Chiara Giannini per “Il Giornale”
I monaci tibetani non possono entrare in Italia, mentre le centinaia di migliaia di immigrati irregolari, provenienti dalle coste del Nord Africa, sono i benvenuti, almeno secondo il governo del Belpaese.
Lo scorso weekend, all'istituto Lama Tzong Khapa di Pomaia, in provincia di Pisa, il centro buddhista più importante d'Europa, si è tenuto il festival del Tibet, una tre giorni dedicata alla scoperta del buddhismo tibetano e del Paese da cui ha origine. Domenica sera era in programma uno spettacolo con un gruppo di monaci del monastero del Ngari Khangtsen, uno dei più grandi e famosi esistenti a Sera Je, nel sud dell' India.
Avrebbero dovuto presentare una performance didattica per mostrare il mondo e la magia di questa regione himalayana, con danze sacre conosciute come Cham. Un'esibizione culturale di tipo teatrale, che prevedeva la creazione di mandala, il canto di preghiere tradizionali e diversi rituali atti a eliminare gli ostacoli e ad accumulare meriti per raggiungere la pace e la prosperità.
Quella di Pomaia doveva essere la prima tappa di un tour europeo dei monaci i quali, in partenza dall'India, sono stati bloccati dall'ambasciata italiana, come ha spiegato dal palco uno dei presenti, che ha negato il visto nonostante gli stessi abbiano lo status di rifugiato.
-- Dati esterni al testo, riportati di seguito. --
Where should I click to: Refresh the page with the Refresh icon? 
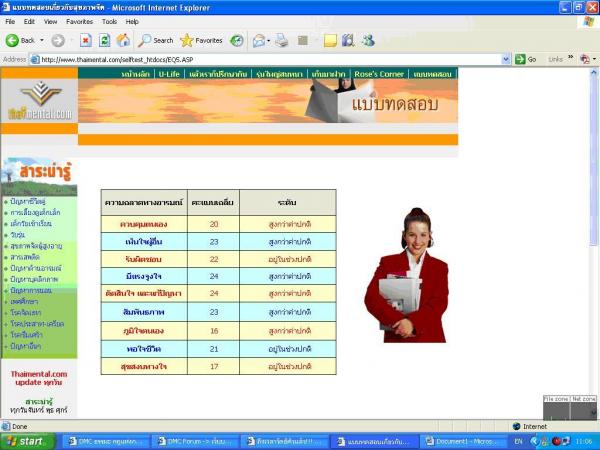pyautogui.click(x=105, y=40)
Tre di loro, nonostante le procedure fossero state compiute nel modo corretto e benché vi fosse la prova che sarebbero stati ospiti dell' istituto buddhista Lama Tzong Khapa, non hanno avuto il permesso di partire. Gli altri tre, invece, alla fine sono riusciti ad arrivare in Italia, dove hanno dovuto modificare lo spettacolo in maniera sostanziale, mancando la metà dei componenti del gruppo.
Le ragioni del blocco dei visti sono tuttora da chiarire, ma la cosa appare contraddittoria, alla luce del numero altissimo e quotidiano di sbarchi di immigrati clandestini sulle coste italiane. Come si ricorderà, i monaci tibetani vivono in India, avendo dovuto abbandonare la loro terra a causa delle persecuzioni cinesi. Lì, a Dharamsala, vive anche il Dalai Lama, che a settembre prossimo sarà ospite proprio del centro di Pomaia.
E c'è anche chi ipotizza che tutto nasca dal contenzioso tra Roma e New Delhi per la questione dei marò. Ma è improbabile. All'istituto buddhista si limitano a dire che la storia è quella raccontata sul palco domenica sera, ma che le ragioni andrebbero chieste all'ambasciata italiana che ha negato i visti.
La vicenda rischia di creare non pochi imbarazzi, anche perché il buddhismo tibetano è considerato una delle religioni amiche dell'Italia, proprio per la sua professione di pace e fraternità. Insomma, Roma preferisce accogliere immigrati irregolari provenienti da quel mondo islamico che, sempre più spesso, incita all'odio verso chi crede in un Dio diverso e a chi, invece, invita all' amore tra popoli, viene impedito l'ingresso in Italia. Forse ai monaci sarebbe da consigliare, la prossima volta, di arrivare su un barcone. Così riusciranno sicuramente a esibirsi, per giunta senza bisogno di alcun visto.